RESEARCH by scientists at the University of Liverpool has found that greater consideration of the limitations and uncertainties in infectious disease modeling would improve its usefulness and value.
Infectious disease dynamical modeling plays a central role in planning for outbreaks of human and livestock diseases, forecasting how they might progress and informing policy responses.
Modeling is commissioned by governments or may be developed independently by researchers. It has been used to inform policy decisions for human and animal diseases such as SARS, H1N1 swine influenza and foot and mouth disease and is being used to inform action in the campaign to control bovine tuberculosis.
In a study published in PLOS One, researchers analyzed scientific papers, interviews, policies, reports and outcomes of previous infectious disease outbreaks in the U.K. to ascertain the role uncertainties played in previous models and how these were understood by both the designers of the model and the users of the model.

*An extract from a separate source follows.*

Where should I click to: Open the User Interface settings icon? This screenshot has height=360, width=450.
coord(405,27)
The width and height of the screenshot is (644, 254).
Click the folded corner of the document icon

They found that many models provided only cursory reference to the uncertainties of the information and data or the parameters used. Even though the models were uncertain, many still informed action.
Dr. Rob Christley from the university's Institute of Infection & Global Health said, "It is accepted that models will never be able to predict 100% the size, shape or form of an outbreak, and it is recognized that a level of uncertainty always exists in modeling. However, modelers often fear that detailed discussion of this uncertainty will undermine the model in the eyes of policy-makers.
"This study found that the uncertainties and limitations of a model are sometimes hidden and sometimes revealed, and that which occurs is context dependent," Christley added. "While it isn't possible to calculate the level of uncertainty, a better understanding and communication of the model's limitations is needed and could lead to better policy."
Uncertainty can occur at all stages of the modeling process, from weaknesses in the quality and type of data used to assumptions made about the infectious agent itself and about the world in which the disease is circulating, all the way through to the technical aspects of the model.
The research team comprised veterinary scientists and epidemiologists, sociologists, microbiologists and environmental scientists.
The research was undertaken in collaboration with the University of Lancaster and funded by the U.K. Research Councils' Rural Economy & Land Use.